# YJ MGC 2x2, A Storm??



## Hunar (Feb 23, 2019)

Pls watch my review on this cube on my channel. It's worth watching.


----------



## Fukuoka Kengo James (Mar 28, 2019)

yj yupo v2m is the same with cheaper price.


----------



## KujaCube (May 11, 2019)

I think if you would turn a bit slower, the sound and the feeling of the cube can be heard much better. And depending on what I have seen in the video, there ARE lockups! Can I ask what your average is?


----------



## Fukuoka Kengo James (May 11, 2019)

KujaCube said:


> I think if you would turn a bit slower, the sound and the feeling of the cube can be heard much better. And depending on what I have seen in the video, there ARE lockups! Can I ask what your average is?

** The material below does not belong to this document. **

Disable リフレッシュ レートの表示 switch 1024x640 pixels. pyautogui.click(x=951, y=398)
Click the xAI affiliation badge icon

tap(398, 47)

I am very slow as I have not learnt ortega. I have not learnt cfop, and I am using the beginner method on 2x2. my Ao5 is 6.18s on my yj yupo v2m.


----------



## TheCube4226 (Jul 16, 2019)

I use the MGC as my main over a WeiPo M, the ZhanLang M, and the Valk2. I have no problems with it.


----------



## TheCube4226 (Jul 17, 2019)

TheCube4226 said:


> I use the MGC as my main over a WeiPo M, the ZhanLang M, and the Valk2. I have no problems with it.


Update: I have now switched to the Valk lol


----------